Napisałam do niego po 45 latach, bo śnił mi się trzy noce z rzędu. Za każdym razem siedzieliśmy razem na starej ławce przy jeziorze, tej samej, na której całowaliśmy się po raz pierwszy, gdy miałam osiemnaście lat. Budziłam się z uczuciem ciepła i jakiejś dziwnej tęsknoty, której nie potrafiłam nazwać.
Za trzecim razem pomyślałam, że to nie może być przypadek. Że może wszechświat czegoś ode mnie chce. Albo moje serce przypomniało sobie coś, co przez lata spychałam w najciemniejszy kąt pamięci.

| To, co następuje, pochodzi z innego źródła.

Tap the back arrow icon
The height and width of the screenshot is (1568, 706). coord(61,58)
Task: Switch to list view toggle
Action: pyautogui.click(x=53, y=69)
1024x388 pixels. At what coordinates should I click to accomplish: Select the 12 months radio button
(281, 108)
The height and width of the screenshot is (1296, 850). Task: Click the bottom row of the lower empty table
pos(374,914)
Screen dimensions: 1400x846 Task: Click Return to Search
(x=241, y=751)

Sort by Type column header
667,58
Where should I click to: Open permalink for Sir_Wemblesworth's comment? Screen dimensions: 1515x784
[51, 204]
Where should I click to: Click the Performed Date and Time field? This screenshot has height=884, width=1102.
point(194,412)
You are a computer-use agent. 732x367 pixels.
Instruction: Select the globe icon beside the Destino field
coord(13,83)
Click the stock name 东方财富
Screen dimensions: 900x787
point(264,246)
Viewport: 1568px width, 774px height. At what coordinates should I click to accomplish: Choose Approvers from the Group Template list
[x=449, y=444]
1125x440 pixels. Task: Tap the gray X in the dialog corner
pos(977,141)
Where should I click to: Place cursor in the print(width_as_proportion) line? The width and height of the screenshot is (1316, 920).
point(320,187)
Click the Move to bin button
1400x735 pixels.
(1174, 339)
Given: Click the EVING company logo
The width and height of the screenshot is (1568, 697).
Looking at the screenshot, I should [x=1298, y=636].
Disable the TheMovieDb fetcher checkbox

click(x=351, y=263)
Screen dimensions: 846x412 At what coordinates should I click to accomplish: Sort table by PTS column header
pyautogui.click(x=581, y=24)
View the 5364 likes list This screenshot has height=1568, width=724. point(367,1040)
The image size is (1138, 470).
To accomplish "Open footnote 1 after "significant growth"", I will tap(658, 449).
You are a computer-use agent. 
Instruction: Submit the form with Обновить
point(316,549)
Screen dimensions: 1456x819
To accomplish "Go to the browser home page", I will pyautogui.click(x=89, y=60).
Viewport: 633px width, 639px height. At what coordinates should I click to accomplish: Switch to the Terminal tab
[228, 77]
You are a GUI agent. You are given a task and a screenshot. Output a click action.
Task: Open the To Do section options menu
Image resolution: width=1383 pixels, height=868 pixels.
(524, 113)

Znalazłam go na Facebooku. Imię to samo, nazwisko też. Zdjęcie profilowe — siwe włosy, okulary, ale ten sam uśmiech. Ten sam, który zapamiętałam. Zadrżałam, zanim kliknęłam "Napisz wiadomość".
"Cześć, tu Anka. Może mnie nie pamiętasz, ale ostatnio śniłeś mi się kilka razy. I… poczułam, że muszę się odezwać".
Wysłałam. Z bijącym sercem odłożyłam telefon. Nie liczyłam na odpowiedź. Przecież od tamtego czasu minęło prawie pół wieku. Może miał rodzinę, może nie żył. Może w ogóle nie pamiętał.
Ale odpowiedział. Tego samego dnia. "Pamiętam. I też ostatnio często o tobie myślę. Jakbyśmy byli podłączeni do jednej fali."
Zrobiło mi się słabo. Serce waliło mi w piersi jak wtedy, gdy czekałam na jego pocałunek po szkolnym balu. Czy to możliwe, żeby po tylu latach coś się przebudziło?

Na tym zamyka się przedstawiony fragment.